Protocol Requirements¶
WoundObservationProtocol¶
from typing import Protocol, Optional
from datetime import datetime
class WoundObservationProtocol(Protocol):
wound_type: str # Type of wound (e.g., "Pressure Ulcer", "Surgical Wound")
date: datetime # Date and time of observation
location: Optional[str] # Body location (e.g., "Left heel", "Abdomen")
laterality: Optional[str] # Laterality: "Left", "Right", "Bilateral"
Code Example¶
With Narrative Text Only¶
from ccdakit import PhysicalExamSection, CDAVersion
# Create section with narrative text
section = PhysicalExamSection(
text="GENERAL: Well-developed, well-nourished adult in no acute distress. "
"VITAL SIGNS: BP 120/80, HR 72, RR 16, Temp 98.6°F. "
"HEENT: Normocephalic, atraumatic. Pupils equal, round, reactive to light. "
"NECK: Supple, no lymphadenopathy. "
"CARDIOVASCULAR: Regular rate and rhythm, no murmurs. "
"RESPIRATORY: Clear to auscultation bilaterally. "
"ABDOMEN: Soft, non-tender, non-distended, normal bowel sounds. "
"EXTREMITIES: No edema, pulses 2+ bilaterally. "
"SKIN: Warm and dry, no rashes.",
version=CDAVersion.R2_1
)
xml_element = section.build()
With Wound Observations¶
from ccdakit import PhysicalExamSection, CDAVersion
from datetime import datetime
# Define wound observations
wound_observations = [
{
"wound_type": "Pressure Ulcer Stage II",
"date": datetime(2025, 1, 15, 10, 30),
"location": "Left heel",
"laterality": "Left"
},
{
"wound_type": "Surgical Incision",
"date": datetime(2025, 1, 15, 10, 35),
"location": "Right lower quadrant abdomen",
"laterality": "Right"
}
]
# Create section with wound observations
section = PhysicalExamSection(
wound_observations=wound_observations,
version=CDAVersion.R2_1
)
xml_element = section.build()
Combined Narrative and Structured Data¶
from ccdakit import PhysicalExamSection, CDAVersion
from datetime import datetime
# Create comprehensive physical exam section
section = PhysicalExamSection(
text="Physical examination reveals a healing surgical wound with no signs of infection. "
"General appearance: Alert and oriented. "
"Cardiovascular: Regular rate and rhythm. "

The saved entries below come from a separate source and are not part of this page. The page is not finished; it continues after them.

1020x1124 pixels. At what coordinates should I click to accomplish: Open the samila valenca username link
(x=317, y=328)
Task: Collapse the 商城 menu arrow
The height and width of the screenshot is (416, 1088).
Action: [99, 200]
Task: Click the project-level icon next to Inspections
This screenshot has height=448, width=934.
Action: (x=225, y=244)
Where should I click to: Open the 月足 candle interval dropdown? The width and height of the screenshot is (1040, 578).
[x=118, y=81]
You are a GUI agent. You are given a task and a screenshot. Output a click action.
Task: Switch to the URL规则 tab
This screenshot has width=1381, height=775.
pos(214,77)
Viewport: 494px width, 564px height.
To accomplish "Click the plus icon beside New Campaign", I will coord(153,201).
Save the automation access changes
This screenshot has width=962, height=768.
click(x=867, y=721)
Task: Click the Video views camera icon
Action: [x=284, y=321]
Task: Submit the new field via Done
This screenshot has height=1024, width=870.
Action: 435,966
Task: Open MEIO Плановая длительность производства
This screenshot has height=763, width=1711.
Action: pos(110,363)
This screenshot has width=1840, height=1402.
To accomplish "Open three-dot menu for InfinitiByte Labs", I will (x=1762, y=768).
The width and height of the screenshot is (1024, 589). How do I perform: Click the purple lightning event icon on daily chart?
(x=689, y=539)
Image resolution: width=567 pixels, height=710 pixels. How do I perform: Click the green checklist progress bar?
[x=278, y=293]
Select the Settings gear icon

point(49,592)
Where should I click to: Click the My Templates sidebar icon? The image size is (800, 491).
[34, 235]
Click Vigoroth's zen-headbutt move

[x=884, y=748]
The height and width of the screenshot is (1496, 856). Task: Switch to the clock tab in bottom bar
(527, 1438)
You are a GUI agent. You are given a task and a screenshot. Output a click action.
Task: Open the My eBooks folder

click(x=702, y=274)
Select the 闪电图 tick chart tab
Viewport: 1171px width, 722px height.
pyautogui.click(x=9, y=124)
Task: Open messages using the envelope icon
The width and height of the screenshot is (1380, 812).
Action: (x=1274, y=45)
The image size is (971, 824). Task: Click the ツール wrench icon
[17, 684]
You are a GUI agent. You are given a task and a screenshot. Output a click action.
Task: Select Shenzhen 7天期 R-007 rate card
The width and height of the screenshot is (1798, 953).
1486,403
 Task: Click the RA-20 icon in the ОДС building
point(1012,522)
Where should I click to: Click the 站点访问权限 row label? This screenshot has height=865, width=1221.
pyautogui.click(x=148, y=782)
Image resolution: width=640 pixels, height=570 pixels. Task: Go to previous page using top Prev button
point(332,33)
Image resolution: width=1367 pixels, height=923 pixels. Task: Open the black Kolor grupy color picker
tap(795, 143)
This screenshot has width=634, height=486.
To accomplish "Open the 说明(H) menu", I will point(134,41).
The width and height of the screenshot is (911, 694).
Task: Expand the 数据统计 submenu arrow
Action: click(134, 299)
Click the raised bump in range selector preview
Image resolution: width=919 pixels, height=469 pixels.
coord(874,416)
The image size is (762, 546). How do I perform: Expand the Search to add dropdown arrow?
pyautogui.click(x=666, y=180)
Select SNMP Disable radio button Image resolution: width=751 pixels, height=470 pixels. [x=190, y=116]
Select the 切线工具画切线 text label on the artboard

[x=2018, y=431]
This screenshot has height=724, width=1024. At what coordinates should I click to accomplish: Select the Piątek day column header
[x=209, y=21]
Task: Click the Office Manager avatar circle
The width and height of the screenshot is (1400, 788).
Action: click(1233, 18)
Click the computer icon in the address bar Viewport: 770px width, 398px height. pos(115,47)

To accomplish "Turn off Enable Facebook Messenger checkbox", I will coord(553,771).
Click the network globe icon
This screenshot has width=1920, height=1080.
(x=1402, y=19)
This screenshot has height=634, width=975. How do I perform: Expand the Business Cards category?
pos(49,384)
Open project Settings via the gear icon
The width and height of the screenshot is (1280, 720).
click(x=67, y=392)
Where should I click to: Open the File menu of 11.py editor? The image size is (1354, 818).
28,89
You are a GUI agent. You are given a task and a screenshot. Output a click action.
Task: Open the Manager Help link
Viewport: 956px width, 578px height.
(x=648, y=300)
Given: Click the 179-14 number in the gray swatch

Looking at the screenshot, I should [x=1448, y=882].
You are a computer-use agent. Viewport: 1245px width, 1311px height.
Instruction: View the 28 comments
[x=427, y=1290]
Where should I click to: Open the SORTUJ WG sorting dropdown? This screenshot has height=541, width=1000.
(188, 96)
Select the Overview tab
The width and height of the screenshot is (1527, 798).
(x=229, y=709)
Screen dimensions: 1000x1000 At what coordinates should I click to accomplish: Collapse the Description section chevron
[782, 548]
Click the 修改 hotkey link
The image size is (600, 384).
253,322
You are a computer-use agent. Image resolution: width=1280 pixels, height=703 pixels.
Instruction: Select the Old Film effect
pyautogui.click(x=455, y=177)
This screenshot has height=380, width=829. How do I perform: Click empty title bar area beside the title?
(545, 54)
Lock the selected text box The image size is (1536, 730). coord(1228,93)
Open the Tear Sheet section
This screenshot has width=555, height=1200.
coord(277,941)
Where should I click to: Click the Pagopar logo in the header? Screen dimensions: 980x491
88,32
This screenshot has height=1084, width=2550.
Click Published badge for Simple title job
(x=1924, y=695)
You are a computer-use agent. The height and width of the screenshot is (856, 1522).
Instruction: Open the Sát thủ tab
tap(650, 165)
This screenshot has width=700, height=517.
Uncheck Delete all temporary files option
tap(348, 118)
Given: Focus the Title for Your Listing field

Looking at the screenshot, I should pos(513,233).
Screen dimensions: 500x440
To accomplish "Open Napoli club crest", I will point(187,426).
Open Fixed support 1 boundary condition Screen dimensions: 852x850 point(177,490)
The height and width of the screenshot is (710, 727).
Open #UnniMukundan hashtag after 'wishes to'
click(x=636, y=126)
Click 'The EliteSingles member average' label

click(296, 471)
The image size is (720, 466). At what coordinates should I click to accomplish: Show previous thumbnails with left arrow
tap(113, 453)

"Respiratory: Clear lung sounds. "
"Skin assessment documented below.",
wound_observations=[
{
"wound_type": "Post-operative Surgical Wound",
"date": datetime(2025, 1, 20, 14, 0),
"location": "Midline sternum",
"laterality": None
}
],
version=CDAVersion.R2_1
)
xml_element = section.build()
Official Reference¶
HL7 C-CDA Physical Exam Section Specification
Best Practices¶
-
Systematic Organization: Document findings in a systematic head-to-toe or system-based order (General, HEENT, Neck, Cardiovascular, Respiratory, etc.).
-
Be Objective: Record what you observe, not interpretations. Use descriptive terms rather than diagnostic conclusions.
-
Include Normal Findings: Document both positive and pertinent negative findings to show completeness of examination.
-
Use Standard Terminology: Use standardized medical terminology and abbreviations to ensure clarity.
-
Document Vital Signs: Always include vital signs as they are fundamental objective data.
-
Specify Location: For abnormal findings (wounds, masses, rashes), always specify the exact body location and laterality.
-
Measure When Possible: Include measurements for wounds, masses, or other abnormalities (size in cm, depth, etc.).
-
Timestamp Observations: Include date and time of examination, especially for wound assessments that need tracking over time.
-
Compare to Prior Exams: When relevant, note changes from previous examinations.
-
Focus on Relevance: While being thorough, focus on findings relevant to the patient's current condition and chief complaint.
-
Wound Documentation: For wounds, document type, location, size, appearance, drainage, and signs of infection or healing.
-
Use Body Diagrams: When supported, reference body diagrams or images for complex or multiple findings.